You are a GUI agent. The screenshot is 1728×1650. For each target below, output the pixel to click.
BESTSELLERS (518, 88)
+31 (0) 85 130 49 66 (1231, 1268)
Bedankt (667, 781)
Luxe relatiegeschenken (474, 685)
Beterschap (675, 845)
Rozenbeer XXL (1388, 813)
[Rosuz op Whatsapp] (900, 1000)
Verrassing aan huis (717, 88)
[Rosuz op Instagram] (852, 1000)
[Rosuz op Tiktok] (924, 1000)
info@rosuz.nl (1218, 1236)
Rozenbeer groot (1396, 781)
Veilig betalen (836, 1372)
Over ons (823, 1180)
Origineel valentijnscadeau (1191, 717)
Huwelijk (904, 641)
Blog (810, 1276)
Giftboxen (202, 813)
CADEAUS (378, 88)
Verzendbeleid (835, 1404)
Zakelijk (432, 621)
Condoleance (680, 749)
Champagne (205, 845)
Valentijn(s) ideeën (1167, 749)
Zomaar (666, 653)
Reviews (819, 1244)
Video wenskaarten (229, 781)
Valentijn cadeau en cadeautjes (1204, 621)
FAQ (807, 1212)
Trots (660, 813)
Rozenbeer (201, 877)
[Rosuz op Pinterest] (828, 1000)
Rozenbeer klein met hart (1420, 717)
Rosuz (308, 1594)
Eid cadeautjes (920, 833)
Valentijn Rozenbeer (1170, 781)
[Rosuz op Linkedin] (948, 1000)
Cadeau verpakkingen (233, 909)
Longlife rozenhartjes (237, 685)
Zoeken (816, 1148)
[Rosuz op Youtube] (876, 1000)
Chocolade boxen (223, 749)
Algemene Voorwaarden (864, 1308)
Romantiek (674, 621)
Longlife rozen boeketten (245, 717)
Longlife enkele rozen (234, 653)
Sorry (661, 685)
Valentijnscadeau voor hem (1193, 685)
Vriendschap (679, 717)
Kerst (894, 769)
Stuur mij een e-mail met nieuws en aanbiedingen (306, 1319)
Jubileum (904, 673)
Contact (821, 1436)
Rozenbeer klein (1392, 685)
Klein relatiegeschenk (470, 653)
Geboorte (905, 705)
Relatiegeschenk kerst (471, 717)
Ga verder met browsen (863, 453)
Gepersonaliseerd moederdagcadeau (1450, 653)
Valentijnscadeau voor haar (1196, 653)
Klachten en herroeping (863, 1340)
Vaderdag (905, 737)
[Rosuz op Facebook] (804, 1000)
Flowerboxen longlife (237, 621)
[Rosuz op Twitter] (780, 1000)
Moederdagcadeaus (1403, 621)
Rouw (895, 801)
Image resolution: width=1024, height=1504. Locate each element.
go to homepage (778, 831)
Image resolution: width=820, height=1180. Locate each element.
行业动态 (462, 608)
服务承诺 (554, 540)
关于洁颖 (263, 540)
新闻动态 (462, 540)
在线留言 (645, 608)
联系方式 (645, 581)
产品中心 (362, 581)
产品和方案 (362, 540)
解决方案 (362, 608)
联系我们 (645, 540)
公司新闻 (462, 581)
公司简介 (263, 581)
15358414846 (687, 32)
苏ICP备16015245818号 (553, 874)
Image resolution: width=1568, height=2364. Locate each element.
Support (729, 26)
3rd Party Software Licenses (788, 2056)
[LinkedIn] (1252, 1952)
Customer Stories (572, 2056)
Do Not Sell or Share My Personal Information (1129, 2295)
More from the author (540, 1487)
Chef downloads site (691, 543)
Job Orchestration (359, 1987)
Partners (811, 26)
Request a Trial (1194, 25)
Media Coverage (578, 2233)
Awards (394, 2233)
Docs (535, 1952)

(YOUR GOAL) Find the lines above holding the word "width" and show them.

(RESULT OF THIS EXERCISE)
Image resolution: width=1024, height=1504. Locate each element.
Image resolution: width=820, height=1180. Locate each element.
Image resolution: width=1568, height=2364. Locate each element.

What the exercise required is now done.